Who says environmentalism isn’t funny? Yes, it’s all true: prompted by worries over global warming, scientists are working to breed sheep with more efficient digestive systems, in order to reduce methane emissions emanating from their ovine flatulence, colloquially known as sheep farts. The initiative, called Grass to Gas, will draw on a wide range of scientific expertise from academia and industry, according to The Guardian, foreshadowing similar efforts for other species of livestock.
- Grass to Gas will take place over three years, ending in 2022, and is supported by the UK government’s Department for Environment, Food, and Rural Affairs; the Research Council of Norway; and New Zealand’s Ministry for Primary Industries.

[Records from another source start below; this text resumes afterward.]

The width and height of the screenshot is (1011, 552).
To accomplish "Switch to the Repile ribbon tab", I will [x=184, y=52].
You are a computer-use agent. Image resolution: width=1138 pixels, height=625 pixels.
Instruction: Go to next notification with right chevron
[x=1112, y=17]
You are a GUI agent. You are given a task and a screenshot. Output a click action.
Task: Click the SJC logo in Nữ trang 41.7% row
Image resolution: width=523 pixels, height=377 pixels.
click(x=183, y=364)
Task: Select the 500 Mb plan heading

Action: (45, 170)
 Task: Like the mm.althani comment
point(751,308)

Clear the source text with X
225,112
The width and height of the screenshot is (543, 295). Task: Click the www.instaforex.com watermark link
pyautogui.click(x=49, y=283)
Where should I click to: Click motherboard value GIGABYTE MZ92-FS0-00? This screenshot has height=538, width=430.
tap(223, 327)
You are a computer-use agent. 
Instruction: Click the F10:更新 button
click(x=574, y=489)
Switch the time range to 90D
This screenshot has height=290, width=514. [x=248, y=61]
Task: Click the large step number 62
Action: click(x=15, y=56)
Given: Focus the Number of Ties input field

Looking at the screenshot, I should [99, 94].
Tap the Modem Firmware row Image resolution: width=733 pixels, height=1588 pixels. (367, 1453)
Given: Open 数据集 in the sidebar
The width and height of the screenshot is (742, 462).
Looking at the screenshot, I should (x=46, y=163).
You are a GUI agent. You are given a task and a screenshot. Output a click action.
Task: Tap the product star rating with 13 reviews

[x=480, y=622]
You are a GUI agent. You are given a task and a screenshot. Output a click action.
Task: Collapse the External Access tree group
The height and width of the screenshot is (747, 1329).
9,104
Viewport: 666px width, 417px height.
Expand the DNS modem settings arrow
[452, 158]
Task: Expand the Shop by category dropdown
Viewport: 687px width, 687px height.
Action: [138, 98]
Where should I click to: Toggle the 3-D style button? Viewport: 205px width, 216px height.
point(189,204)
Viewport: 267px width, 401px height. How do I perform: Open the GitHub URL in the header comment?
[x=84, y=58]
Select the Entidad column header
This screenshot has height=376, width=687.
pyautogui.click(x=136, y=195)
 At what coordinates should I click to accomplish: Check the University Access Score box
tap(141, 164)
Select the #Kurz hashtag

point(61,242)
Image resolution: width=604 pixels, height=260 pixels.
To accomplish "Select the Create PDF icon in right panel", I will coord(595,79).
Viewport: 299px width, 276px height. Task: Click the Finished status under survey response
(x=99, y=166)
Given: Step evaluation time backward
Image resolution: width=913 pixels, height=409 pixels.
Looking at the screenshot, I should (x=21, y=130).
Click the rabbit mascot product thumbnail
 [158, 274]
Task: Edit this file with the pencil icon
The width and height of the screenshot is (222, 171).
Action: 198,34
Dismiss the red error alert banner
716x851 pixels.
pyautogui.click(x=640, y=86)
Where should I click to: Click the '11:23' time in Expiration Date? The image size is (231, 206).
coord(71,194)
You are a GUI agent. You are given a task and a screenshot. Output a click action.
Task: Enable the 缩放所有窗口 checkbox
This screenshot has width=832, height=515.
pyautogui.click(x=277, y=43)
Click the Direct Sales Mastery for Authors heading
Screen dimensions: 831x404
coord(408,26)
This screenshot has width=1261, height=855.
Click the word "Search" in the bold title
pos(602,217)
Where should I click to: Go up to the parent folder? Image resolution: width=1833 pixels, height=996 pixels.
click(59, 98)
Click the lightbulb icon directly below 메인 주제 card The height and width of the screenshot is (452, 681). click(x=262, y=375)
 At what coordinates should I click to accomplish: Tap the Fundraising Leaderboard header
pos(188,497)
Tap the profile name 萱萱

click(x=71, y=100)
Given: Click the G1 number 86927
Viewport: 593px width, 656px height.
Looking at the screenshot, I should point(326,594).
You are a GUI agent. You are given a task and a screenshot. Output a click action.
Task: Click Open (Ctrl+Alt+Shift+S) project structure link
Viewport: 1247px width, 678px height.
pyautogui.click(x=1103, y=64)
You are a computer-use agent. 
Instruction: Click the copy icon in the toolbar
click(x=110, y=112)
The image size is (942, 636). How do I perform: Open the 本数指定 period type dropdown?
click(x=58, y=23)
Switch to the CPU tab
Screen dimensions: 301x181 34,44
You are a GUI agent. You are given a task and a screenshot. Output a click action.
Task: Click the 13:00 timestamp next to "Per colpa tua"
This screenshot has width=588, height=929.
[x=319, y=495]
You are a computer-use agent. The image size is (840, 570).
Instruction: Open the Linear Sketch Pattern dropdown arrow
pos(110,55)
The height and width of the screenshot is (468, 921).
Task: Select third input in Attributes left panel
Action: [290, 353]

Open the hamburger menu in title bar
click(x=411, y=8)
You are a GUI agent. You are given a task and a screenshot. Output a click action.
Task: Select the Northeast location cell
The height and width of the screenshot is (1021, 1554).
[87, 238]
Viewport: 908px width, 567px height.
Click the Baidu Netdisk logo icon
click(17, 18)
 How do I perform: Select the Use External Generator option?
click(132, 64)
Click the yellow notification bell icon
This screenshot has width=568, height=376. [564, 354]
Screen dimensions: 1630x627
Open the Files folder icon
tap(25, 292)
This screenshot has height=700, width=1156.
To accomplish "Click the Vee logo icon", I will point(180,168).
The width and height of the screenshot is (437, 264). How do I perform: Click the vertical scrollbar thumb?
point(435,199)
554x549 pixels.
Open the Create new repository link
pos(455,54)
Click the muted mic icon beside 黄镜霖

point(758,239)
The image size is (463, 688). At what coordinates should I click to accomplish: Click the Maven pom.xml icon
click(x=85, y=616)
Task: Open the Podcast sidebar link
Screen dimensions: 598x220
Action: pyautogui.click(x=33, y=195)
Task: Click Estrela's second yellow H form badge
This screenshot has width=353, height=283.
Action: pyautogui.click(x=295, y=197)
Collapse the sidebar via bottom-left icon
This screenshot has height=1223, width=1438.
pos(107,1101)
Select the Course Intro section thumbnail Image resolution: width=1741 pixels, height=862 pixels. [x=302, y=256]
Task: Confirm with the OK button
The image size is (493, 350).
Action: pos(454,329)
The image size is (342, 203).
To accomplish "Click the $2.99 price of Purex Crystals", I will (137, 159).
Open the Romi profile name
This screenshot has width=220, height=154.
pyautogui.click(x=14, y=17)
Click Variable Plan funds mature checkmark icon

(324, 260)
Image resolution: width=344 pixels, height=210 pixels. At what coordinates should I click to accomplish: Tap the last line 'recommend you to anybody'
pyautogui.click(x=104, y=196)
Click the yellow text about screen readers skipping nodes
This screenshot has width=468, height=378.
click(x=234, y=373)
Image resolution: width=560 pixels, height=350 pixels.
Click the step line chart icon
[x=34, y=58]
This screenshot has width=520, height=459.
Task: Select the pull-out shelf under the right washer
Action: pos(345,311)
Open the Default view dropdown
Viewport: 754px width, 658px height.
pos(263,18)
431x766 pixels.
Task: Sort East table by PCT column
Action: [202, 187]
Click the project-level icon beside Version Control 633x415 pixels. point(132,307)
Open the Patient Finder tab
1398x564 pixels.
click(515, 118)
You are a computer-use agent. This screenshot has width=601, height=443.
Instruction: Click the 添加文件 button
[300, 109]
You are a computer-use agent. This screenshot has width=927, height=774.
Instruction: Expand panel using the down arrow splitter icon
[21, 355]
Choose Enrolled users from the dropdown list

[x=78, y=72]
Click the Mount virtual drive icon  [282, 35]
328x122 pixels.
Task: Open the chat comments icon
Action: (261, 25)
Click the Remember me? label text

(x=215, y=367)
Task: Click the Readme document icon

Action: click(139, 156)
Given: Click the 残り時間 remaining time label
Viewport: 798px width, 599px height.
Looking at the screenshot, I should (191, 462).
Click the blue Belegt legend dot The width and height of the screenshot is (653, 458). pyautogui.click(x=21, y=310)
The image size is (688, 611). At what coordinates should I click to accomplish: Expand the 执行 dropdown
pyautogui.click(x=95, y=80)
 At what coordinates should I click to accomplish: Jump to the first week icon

- The Guardian quotes the delightfully named Nicola Lambe, a sheep geneticist with Scotland’s Rural College, who explains: “The project aims to produce tools to measure, or accurately predict, feed efficiency and methane emissions from both individual animals and sheep systems, which will provide the international industry with the means to breed, feed and manage sheep with reduced environmental impact as part of genetic improvement initiatives.”
- By most accounts livestock are some of the biggest producers of methane, considered a more powerful greenhouse gas than carbon dioxide; overall livestock are said to generate 14.5% of global greenhouse gas emissions. Cows are among the main culprits, and although no similar initiatives seem to be underway to breed cows with lower methane emissions, the idea is certainly under consideration.